Celebrating two decades since they first laid down the demo version of the song that turned them into an international sensation, the three members of the American pop-rock band Hanson have spoken about their smash hit ‘MMMBop’, what it means and how they feel about it 20 years later.

The song was nominated for two Grammy Awards, and hit the top of the charts in 27 countries around the world when the group were all just teenagers. Taylor Hanson, now 33, is the second youngest of the trio and the lead singer on the track, and he revealed in a new interview with Vulture the slightly darker themes that lurk in the track despite the happy, upbeat exterior.

“In an mmmbop they’re gone/ Oh yeah oh / In an mmmbop they’re gone,” and “You have so many relationships in this life / Only one or two will last / You go through so much pain and strife / You turn your back and they’re gone so fast” concern how quickly life goes past.

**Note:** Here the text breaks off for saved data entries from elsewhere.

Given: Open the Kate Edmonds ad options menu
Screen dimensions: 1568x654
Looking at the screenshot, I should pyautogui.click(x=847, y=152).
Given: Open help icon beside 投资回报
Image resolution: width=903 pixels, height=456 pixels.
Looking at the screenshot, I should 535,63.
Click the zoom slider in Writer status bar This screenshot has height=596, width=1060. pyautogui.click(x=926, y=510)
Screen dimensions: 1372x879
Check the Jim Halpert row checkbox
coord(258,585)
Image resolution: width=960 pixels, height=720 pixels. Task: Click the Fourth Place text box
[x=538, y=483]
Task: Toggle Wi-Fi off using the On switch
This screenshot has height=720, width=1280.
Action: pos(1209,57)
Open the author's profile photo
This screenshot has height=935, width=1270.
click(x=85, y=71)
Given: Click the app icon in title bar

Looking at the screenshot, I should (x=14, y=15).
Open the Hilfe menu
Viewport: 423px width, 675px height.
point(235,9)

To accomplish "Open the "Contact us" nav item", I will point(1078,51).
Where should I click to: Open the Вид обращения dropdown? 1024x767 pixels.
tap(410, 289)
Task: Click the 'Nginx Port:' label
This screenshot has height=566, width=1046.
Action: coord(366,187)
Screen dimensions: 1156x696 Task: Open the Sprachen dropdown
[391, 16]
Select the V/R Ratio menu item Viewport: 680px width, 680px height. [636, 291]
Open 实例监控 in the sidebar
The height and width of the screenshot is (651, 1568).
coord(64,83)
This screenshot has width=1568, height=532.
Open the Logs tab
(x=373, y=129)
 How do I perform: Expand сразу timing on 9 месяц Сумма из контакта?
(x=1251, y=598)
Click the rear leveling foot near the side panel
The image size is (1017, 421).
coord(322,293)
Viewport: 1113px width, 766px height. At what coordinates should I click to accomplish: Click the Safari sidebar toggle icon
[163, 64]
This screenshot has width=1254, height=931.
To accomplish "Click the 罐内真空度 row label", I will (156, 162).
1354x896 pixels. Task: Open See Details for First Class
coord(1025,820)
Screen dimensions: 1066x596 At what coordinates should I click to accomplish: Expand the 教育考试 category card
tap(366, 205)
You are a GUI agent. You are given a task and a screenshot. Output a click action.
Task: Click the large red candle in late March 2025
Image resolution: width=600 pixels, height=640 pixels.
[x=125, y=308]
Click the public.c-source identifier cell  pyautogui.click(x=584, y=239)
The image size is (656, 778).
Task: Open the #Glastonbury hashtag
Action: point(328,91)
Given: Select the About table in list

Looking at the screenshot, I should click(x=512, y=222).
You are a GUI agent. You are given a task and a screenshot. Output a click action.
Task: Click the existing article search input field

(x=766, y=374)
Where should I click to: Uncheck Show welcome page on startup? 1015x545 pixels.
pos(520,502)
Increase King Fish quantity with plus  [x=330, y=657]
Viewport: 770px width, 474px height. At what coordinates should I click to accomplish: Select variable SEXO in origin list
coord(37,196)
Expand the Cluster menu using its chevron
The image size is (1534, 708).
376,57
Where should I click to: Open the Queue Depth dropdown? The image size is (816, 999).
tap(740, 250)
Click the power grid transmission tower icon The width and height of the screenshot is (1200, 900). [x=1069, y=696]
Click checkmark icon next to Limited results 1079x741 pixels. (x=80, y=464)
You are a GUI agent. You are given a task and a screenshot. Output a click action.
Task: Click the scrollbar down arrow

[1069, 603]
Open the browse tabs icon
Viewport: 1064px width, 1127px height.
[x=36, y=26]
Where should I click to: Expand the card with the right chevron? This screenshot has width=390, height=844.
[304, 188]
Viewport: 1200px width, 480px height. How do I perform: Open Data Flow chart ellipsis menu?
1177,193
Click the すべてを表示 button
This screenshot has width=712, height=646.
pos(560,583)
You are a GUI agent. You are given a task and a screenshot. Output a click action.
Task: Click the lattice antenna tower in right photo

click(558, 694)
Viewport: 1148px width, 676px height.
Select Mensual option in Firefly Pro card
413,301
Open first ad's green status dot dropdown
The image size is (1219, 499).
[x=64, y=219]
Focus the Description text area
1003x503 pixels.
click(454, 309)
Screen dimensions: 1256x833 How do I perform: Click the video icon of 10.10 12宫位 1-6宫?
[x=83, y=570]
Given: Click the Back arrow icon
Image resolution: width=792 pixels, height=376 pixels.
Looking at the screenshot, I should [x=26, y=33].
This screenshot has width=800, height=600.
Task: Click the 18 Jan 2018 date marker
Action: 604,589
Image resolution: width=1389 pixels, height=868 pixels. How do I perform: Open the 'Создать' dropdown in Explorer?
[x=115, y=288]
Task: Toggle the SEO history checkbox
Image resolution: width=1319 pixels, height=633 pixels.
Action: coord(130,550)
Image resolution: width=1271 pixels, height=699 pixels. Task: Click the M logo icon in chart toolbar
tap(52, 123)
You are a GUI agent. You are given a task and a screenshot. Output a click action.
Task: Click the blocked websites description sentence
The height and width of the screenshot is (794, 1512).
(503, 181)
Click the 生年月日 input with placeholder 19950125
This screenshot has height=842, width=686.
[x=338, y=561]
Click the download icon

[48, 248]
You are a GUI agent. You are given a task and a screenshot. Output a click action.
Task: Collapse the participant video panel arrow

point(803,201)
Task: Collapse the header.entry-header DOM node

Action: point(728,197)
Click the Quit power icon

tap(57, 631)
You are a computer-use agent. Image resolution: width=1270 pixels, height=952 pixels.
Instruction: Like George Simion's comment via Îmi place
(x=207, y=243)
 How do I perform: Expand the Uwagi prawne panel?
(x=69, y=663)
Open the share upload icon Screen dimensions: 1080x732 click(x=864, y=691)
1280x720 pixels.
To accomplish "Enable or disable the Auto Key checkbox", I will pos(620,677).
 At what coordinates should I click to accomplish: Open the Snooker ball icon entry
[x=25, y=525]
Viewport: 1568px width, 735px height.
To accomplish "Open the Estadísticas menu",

Surprisingly, despite the irresistible sing-along nature of the track, we’ve apparently all been doing the chorus wrong for the last 20 years. Asked whether he had ever heard a good cover version, oldest brother Isaac replied: “I gotta be honest: no… …people can’t sing the chorus right. Most of the time they syncopate it wrong.”

HansonThe Hanson brothers pictured in 2013

The group, which has sold over 16 million copies around the world, has never come close to equalling the huge success of their breakout ‘MMMBop’, though they still enjoy a significant fanbase in their homeland. Their most recent album Anthem, released in 2013, became their eighth record to chart within the top forty of the Billboard 200.

Elsewhere, they claim that the creative process they used to make the hit single was similar to that used by Picasso.

“There’s this documentary about Picasso that I love, and it shows him actually painting, the whole process, and, not to compare us to Picasso, but to see all the iterations from the start to finish, several times you could be like, “That’s great!,” but he kept changing and changing until he thought it was done,” said Taylor.

“With the song, it required those two elements to become what it was. I think that might be a terrible thing for me to reference. But I do find it really interesting to watch the twists and turns you take from concept to finish.”

“It’s not exactly sunshine and rainbows,” says Taylor, “but it’s packaged in a way that it’s looking for the moral to the story. The staying power of that song is about the fact that it’s more than it looks like at first glance. That hook is what gets you in, but what’s below that is what keeps you there.”